Before continuing, I should note that I have watched the excellent Session 104, "Designing Apps with Scroll Views" from WWDC 2010, I and know all about how and why to recycle UIImageViews.

However, the session suggests that the purpose of recycling is to avoid allocating a UIImageView for every possible image, since only two are ever seen and a third one is needed for animation. What they don't mention is whether the memory used by those three UIImageViews even goes away when the entire view is unloaded.

OK, now for the question: Is there any way to get the memory back from the UIImageView subviews if removing them from their superview doesn't do it?

(This is not an issue of caching of the UIImages themselves, as both examples use the same set of UIImages.)

Ideas anyone?

Note: I am also concerned with the memory gain even when recycling.
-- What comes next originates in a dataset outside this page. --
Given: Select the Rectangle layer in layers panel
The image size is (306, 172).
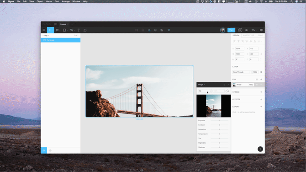Looking at the screenshot, I should (60, 40).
This will eventually kill my app, since I am showing a slide show of thousands of images that will run for hours.


tia's contribution (see below) is not the answer. (As a side note, I was not modifying the array; I was modifying the state of which the array is a snapshot.) To prove this, I rewrote the subview-removal loop to be this:

UIImageView *views[200]; // Note: C array; does not affect retain counts.
int j = 0;
for (UIImageView *v in self.view.subviews)
    views[j++] = v;
for (int i = 0; i < j; i++)
    [views[i] removeFromSuperview];

with exactly the same results. (Memory gain amount is identical.)

Upvotes: 1

Views: 572

Answers (1)

tia
tia

Reputation: 9698

I would doubt for two points here:

  1. You are modifying your array in the loop. If you are going to remove all subviews, you should have a copy of the array and iterate it instead e.g. using [self.view.subviews copy].
  2. removeFromSuperview might do autorelease rather than release, so the memory will not be reclaimed immediately in that case.

edited:

There is one memory leak here:

[imageViews addObject:[[UIImageView alloc] initWithFrame:CGRectMake(0, 0, 0, 0)]];

maybe you forgot to release the image view.

One more point is, you need to release or remove all items from your imageViews as well if you want to recover the memory.